持續了接近一個月的深圳佳士工人維權事件,以悲壯的方式暫告一段落:全副武裝的員警在8月24日凌晨5時暴力闖進佳士聲援團位於廣東惠州的駐地,拘押全體成員。據媒體報道,來自全國約50名工人和學生被捕。8月24日晚,官媒新華社發出報道〈深圳佳士公司工人「維權」事件的背後〉,為事件定性,稱佳士工人的維權行動是「尋釁滋事」,是受境外勢力煽動和組織的結果。

作為一名長期關注中國勞工狀况的社會學家,筆者對新華社的結論不敢苟同。我認為,佳士事件其實是中國近40年的歷史發展和社會危機導致的必然。它本該是中國工會改革的一次契機,但官方的處理卻葬送了這一機會,令人扼腕。

據筆者了解,佳士科技是深交所上市公司,主要從事焊割設備研發、生產和銷售業務,其深圳工廠僱用了約1000人。2017年,公司淨利潤接近1.5億人民幣。公司法人代表和董事長潘磊、人事部經理郭麗群均為深圳市坪山區現任人大代表。但就是這麼一家顯赫的企業,居然連工會都沒有。直到今年5月,有佳士員工向坪山區總工會反映公司存在違反勞動法律法規的行為,區總工會表示可以組建工會解決問題,工人開始發展會員,自主籌建工會。但是佳士公司一直不願意組建工會,對要求組建工會的工人無故調崗、非法開除甚至毆打。官媒新華社也不得不承認「企業對建會認識不足,建會意願不高」。

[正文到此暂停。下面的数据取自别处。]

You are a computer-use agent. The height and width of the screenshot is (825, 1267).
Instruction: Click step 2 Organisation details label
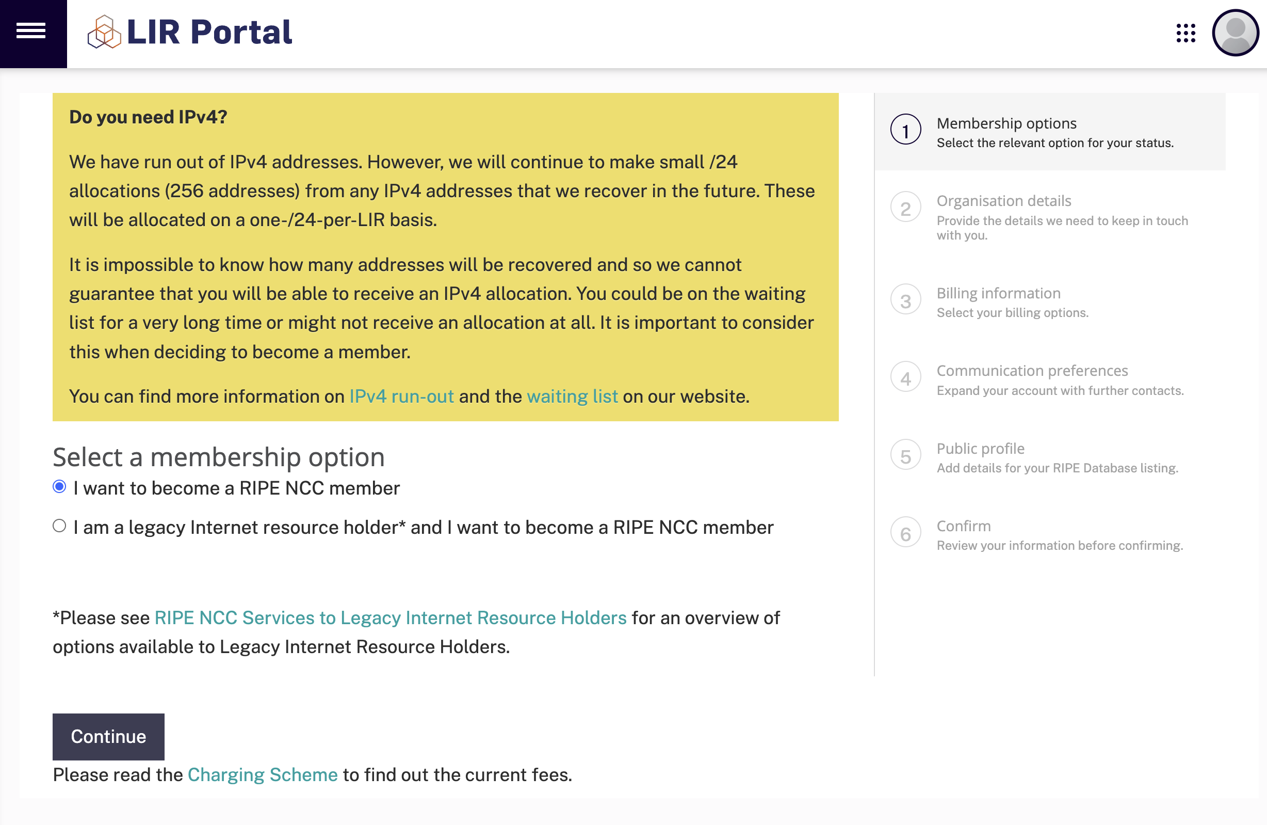(1005, 201)
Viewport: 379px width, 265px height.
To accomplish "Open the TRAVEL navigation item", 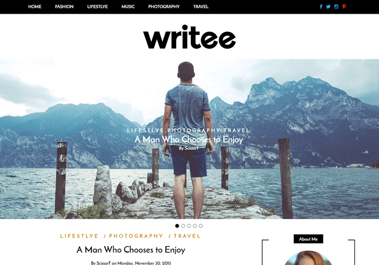I will click(x=200, y=7).
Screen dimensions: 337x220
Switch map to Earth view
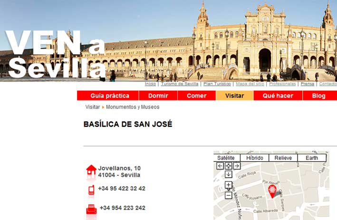(x=312, y=158)

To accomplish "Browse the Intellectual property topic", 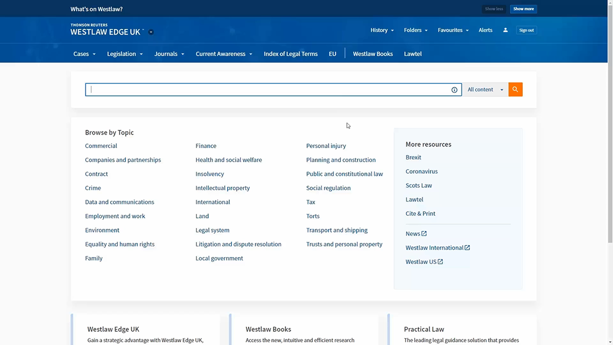I will 222,188.
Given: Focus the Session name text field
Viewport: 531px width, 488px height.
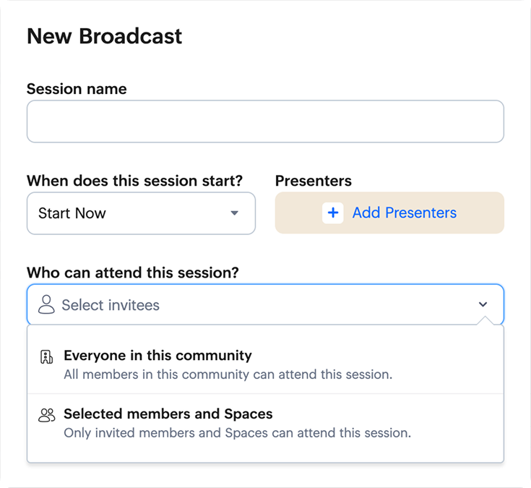Looking at the screenshot, I should click(x=265, y=121).
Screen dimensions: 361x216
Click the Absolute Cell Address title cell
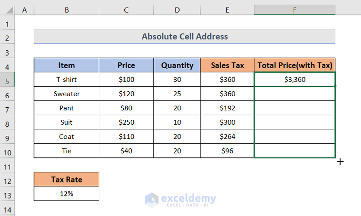click(185, 37)
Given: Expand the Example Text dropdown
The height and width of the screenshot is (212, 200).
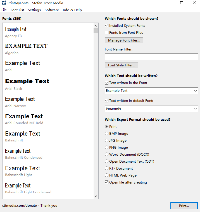Looking at the screenshot, I should (x=195, y=91).
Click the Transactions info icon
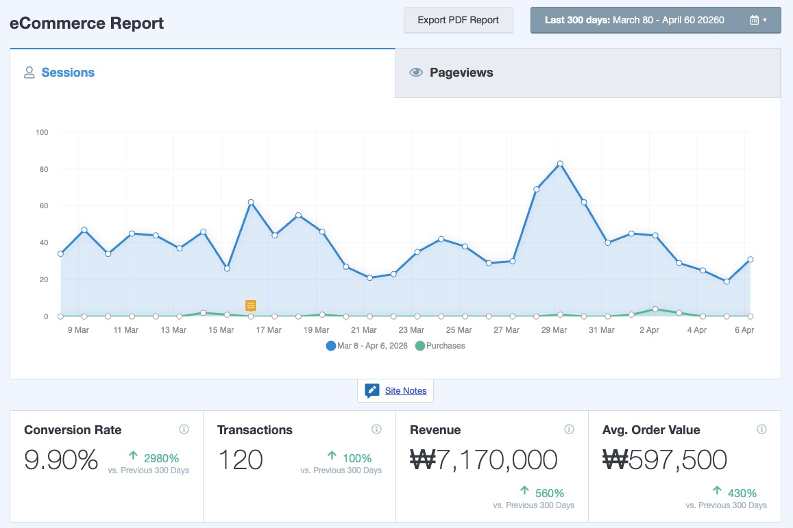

換言之,作為資方的佳士科技違反《勞動法》和《工會法》在先,確鑿無疑;佳士員工則是依法按照上級工會指示,開展自主籌建工會的工作。在這一過程中,即使有部分工人在廠方的多方刁難下出現過激行為,也是可以理解的。官媒披露了工人衝進廠區試圖復工、聲援人士在派出所門口列隊喊口號和進入派出所討要說法的照片。至於這些行為是否違法,仍是值得商榷。

另外,新華社的報道認為,佳士維權事件是境外勢力煽動和組織的結果。但筆者認為,這是一種轉移視線、以莫須有罪名強加一場合理的工人抗爭,白白斷送了上級工會與基層工人攜手共建企業工會的契機。站在十字路口的工會,又一次失去了真正改革的機會。

深層次的勞資矛盾

40年來的改革開放,既締造了中國的經濟奇蹟,也締造了世界上最大規模的工人階級。但是,以勞動親手締造了中國奇蹟的農民工,不僅無法獲得和經濟發展相匹配的勞動收入,連根本的合法權益都無法得到保障。即使是最最基本的勞動合同,直到2016年,與僱主或單位簽訂了勞動合同的農民工比重也只有35.1%。到2017年,中國國家統計局甚至連農民工勞動合同簽訂率都不公布了。我多年關注的建築工人,一直缺少一紙勞動合同來維護他們的權益,他們多次要求組建工會,都求助無門。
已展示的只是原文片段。